流石にナナもこれ以上はぐらかすのは無理だと判断したのか、真剣な表情になります。
「センリはノノを守れきれずに、傷付けたわ。だからそんな人をノノに会わせることは出来ないわ」
木匙を置きながらナナは答えます。
「しかしそれは、私が勝手に『街食い』に挑んだからです!」
「センリが敵わないのに、ノノが敵う道理はないわ。でも事前にセンリが行動不能に陥ったなら、ノノには逃げる様に言い含めることは出来た筈よ」
「それは……そうかも知れません。でもセンリが『街食い』に捕らわれたのは、私を庇ったからです」
「確かにね。でもセンリは自分でノノを連れて行くことを承知したのよ。だとしたら、ノノを守るのは当然のことよ」
ナナの正論に言い返せません。
センリもその言葉に奥歯を噛み締めています。
「それにセンリは私の信頼を裏切ったわ。ううん、そんなものどうでもいいわ。私が一番許せないのは、ノノが傷付いたことよ。ノノも自覚なさい。私が駆けつけるの遅かったら、例えセンリが間に合ったとしても、一歩間違えば死んでいてもおかしくない傷だったのよ!」
ナナはこちらを見詰めます。
その琥珀の瞳は悲しそうな色をしています。
「私は嫌なのよ!一年前の様にノノが危ない目に会うのが。今回だってノノが倒れているのを見て、どれだけ背筋が凍るような感覚になったことか。もしノノに何かあったら、私は自分を絶対に許せない。――そう、センリにノノを預けた私を許せないのよ。あの時だって……っ!」
(あの時とは一体?)
ナナの叫びが私の胸を打ちます。
どうやら私はまた、ナナに心配を掛けていたようです。
ナナは今にも泣き出してしまいそうで私は、
「母様、自分を責めないで下さい。そして自分自身を許して下さい」
思うまま口にします。
「私に何かあっても、それは全部私の責任です。だから母様が責任を感じることはありません」
「でもノノはまだ子供なのよ。そして私はノノのママなのよ」
「それならば尚更、私のことで母様が負い目に感じることを私が許せません。……母様はこんな私を許してくれますか?」
私は言葉を重ねます。
「勿論許すわ。私はノノのママなんだから」
「私も母様のことを許します。これで二人とも許されました。ですから、センリのことも許してあげて下さい」
ナナは私の言葉に少し考え、
「……分かったわ。
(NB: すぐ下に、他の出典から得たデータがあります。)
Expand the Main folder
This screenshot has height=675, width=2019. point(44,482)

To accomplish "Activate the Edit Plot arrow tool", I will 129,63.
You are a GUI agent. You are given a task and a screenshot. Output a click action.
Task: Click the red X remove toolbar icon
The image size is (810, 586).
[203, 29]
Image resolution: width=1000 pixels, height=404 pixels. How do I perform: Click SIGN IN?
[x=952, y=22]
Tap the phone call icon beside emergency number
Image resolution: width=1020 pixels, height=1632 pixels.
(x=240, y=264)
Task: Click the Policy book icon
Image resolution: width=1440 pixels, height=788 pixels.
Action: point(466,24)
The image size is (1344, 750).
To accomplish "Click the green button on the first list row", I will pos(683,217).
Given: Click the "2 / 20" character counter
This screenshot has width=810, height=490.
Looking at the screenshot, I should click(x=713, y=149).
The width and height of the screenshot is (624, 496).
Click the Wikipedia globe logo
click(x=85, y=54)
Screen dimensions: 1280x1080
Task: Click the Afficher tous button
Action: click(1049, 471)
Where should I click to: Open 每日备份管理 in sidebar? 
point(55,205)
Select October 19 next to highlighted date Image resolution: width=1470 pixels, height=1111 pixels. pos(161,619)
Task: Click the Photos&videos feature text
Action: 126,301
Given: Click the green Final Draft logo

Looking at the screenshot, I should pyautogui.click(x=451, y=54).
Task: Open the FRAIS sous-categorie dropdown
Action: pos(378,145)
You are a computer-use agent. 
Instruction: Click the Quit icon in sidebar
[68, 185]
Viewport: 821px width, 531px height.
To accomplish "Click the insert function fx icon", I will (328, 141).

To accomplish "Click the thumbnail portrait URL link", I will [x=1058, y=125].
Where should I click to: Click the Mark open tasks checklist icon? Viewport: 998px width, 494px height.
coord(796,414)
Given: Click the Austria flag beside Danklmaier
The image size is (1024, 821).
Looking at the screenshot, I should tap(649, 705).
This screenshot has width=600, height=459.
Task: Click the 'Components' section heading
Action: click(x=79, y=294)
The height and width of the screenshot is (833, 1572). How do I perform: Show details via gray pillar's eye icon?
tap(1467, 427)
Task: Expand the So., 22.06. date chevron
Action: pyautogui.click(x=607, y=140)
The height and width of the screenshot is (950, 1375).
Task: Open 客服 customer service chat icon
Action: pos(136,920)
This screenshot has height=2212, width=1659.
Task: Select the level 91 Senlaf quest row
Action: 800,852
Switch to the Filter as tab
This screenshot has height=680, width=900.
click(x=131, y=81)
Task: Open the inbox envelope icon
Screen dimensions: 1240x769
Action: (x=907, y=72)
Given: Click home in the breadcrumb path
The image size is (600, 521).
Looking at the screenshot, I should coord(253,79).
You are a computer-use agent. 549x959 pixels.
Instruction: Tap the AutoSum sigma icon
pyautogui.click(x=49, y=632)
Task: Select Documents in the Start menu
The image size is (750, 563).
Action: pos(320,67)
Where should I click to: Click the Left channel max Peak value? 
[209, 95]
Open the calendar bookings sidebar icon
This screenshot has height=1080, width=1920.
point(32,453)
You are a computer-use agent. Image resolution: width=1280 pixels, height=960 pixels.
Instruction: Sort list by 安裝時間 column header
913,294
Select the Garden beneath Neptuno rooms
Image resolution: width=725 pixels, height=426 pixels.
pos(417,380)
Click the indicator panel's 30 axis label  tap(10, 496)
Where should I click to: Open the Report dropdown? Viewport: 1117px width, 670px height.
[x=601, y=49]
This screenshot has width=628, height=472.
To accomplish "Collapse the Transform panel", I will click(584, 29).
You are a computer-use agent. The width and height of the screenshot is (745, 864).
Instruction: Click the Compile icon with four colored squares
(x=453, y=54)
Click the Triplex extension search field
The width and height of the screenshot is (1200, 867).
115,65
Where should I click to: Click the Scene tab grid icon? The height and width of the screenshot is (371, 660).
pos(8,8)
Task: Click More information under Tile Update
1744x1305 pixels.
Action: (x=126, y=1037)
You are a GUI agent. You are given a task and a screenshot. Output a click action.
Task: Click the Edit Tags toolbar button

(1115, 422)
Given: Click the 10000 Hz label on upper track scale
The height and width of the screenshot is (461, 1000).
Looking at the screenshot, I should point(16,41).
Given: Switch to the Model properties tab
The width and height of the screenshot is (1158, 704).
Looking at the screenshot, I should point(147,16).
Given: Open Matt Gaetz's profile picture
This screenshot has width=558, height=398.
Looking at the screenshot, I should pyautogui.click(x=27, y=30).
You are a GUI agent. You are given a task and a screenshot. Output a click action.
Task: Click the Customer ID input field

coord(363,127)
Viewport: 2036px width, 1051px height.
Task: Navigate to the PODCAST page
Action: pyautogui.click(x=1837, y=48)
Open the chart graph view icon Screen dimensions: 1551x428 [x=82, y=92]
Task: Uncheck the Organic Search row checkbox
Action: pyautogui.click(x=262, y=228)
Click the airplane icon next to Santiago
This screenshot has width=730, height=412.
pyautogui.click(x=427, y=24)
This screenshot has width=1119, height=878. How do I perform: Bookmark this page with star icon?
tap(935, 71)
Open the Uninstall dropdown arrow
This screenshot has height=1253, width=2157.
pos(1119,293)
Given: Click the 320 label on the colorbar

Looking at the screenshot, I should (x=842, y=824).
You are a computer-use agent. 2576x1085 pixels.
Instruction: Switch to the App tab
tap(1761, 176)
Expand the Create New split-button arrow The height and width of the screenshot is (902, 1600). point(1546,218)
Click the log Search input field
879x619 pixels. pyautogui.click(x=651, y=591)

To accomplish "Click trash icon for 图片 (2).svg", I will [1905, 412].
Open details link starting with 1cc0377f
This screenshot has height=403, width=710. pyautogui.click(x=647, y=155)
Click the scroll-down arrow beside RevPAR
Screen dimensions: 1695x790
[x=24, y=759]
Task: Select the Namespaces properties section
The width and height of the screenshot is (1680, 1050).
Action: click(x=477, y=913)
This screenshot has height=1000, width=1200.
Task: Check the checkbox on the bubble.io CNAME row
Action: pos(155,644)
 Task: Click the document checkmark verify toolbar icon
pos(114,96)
ナナがそう言うのなら、センリのことは不問とするわ」
そう答えます。
その顔は悲しい顔から優しい顔に戻っています。
「母様っ!」
「ノノっ!」
そして抱き合う私達。
「母様。正直に言いますと母様が自分のこと許せないって言った時、不謹慎ですが嬉しかったです」
「ノノ、私もよ。そっくりそのまま、ノノが許せないって言ったことが、私も嬉しかったわ」
そして強く抱きしめ合う二人。
……何といいますか、今の気持ちを一言で表すとしたらこうでしょう。
「母様、大好きです!」
今までで一番、ナナの会話文が長いかな……と思ったら、8話の方が長かったでござる。